_Required tasks_.
**a.** In the thread on smooth even functions, how does the answer say the function g must be defined for x > 0?
**b.** For each statement, say whether the thread on smooth even functions agrees with it, and quote the words from the thread that decide it.
(i) The Taylor series at 0 of an even smooth function f lies in ℝ[[x²]].
(ii) The composition formula makes it immediately obvious that the derivatives of g have a limit as x approaches 0.
(iii) Borel's theorem is named as one way to extend g to the whole real line.

_Source_.
----------------
If $f$ is smooth and even then there exists a smooth function $g$ such that $f(x)=g(x^2)$

Question

Assume that a function $f: R \rightarrow R$ is smooth and even. Does there exist a smooth function $g:R \rightarrow R$ such that $f(x)=g(x^2)$ ?

Answer 1

Incidentally, this follows easily from a simple integral formula for the derivatives of $g$ (see this question that I recently posted). Indeed, the Taylor formal power series in $0$ of an even $C^{\infty}$ function $f$ is of course in $\mathbb{R}[[x^2]]\, .$

(more details). Such a function $g$ necessarily has to be defined as $g(x):=f(\sqrt x)$ for $x > 0$. This makes it $C^\infty$ on $\mathbb{R_+}$ as a composition of smooth functions. However, it is not immediately obvious from the composition formula that the derivatives for $x > 0$, $\, g^{(k)}(x),$ do have a limit for $x\to 0$, which is of course a necessary condition for $g$ to be extendable to a $C^\infty$ function on $\mathbb{R}$. But this is clear from the representation

$$\frac{g^{(k)}}{k!} (x^2)=(2x)^{-2k+1}k {2k \choose k}\, \int_0^x (x^2-t^2)^{k-1}\frac{f^{(2k)}}{(2k)!}(t) dt\, $$

that exhibits the $k$-th Taylor coefficient of $g$ as an integral mean of the $2k$-th Taylor coefficients of $f$ on the interval on $[0,x]$, so that $$\lim_{x > 0\atop x \to 0} \frac{g^{(k)}}{k!} (x) = \frac{f^{(2k)}}{(2k)!}(0)\, .$$ In general, for a function $g\in C^\infty(\mathbb{R_+})$, all derivatives being continuously extendable at $0$ is also sufficient condition for $g$ to be smoothly extendable on $\mathbb{R}\, $ (as an easy instance of the Whitney extension theorem; or by Borel's theorem, extending $g$ on the left half-line by any $h\in C^\infty(\mathbb{R})$ with prescribed derivatives at $0$, or by more elementary arguments ad hoc).
----------------
_Stored data_.
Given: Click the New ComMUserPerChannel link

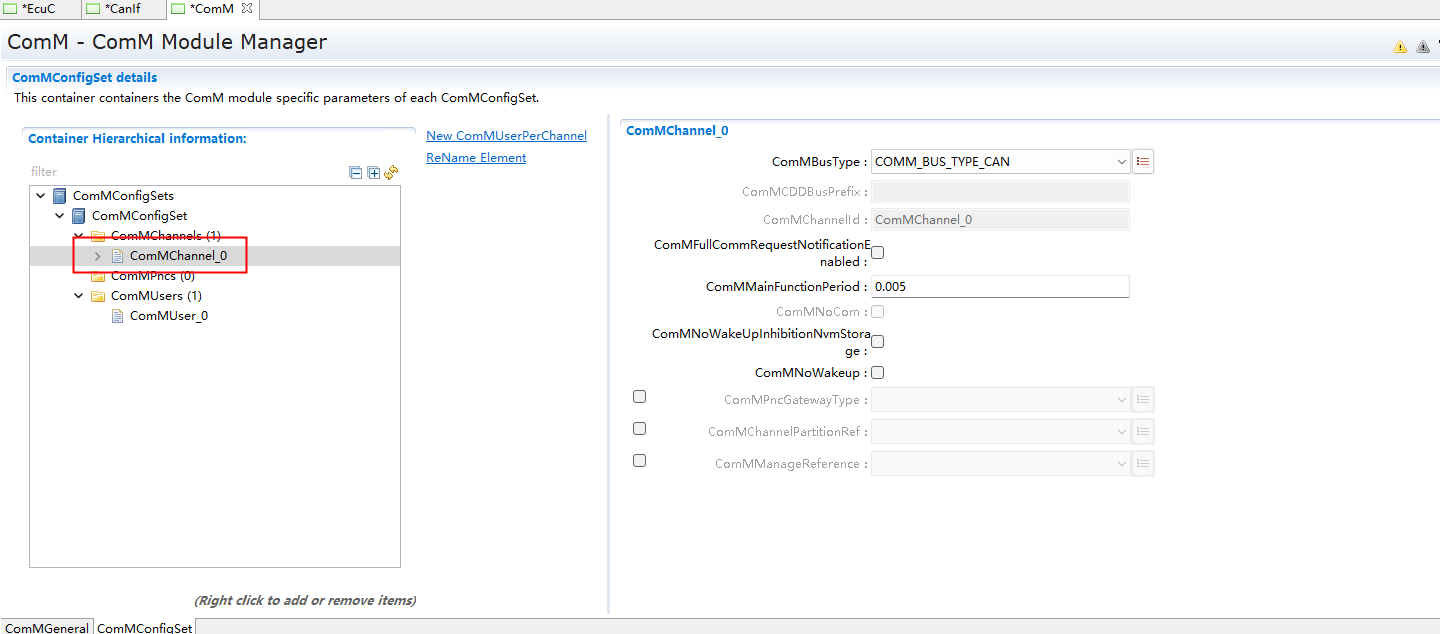Looking at the screenshot, I should 506,136.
----------------
_Solutions by task_.
**a.** As g(x) := f(√x).

**b.**
(i) Yes: "the Taylor formal power series in $0$ of an even $C^{\infty}$ function $f$ is of course in $\mathbb{R}[[x^2]]\, .$"
(ii) No: "it is not immediately obvious from the composition formula that the derivatives for $x > 0$, $\, g^{(k)}(x),$ do have a limit for $x\to 0$"
(iii) Yes: "or by Borel's theorem, extending $g$ on the left half-line by any $h\in C^\infty(\mathbb{R})$ with prescribed derivatives at $0$"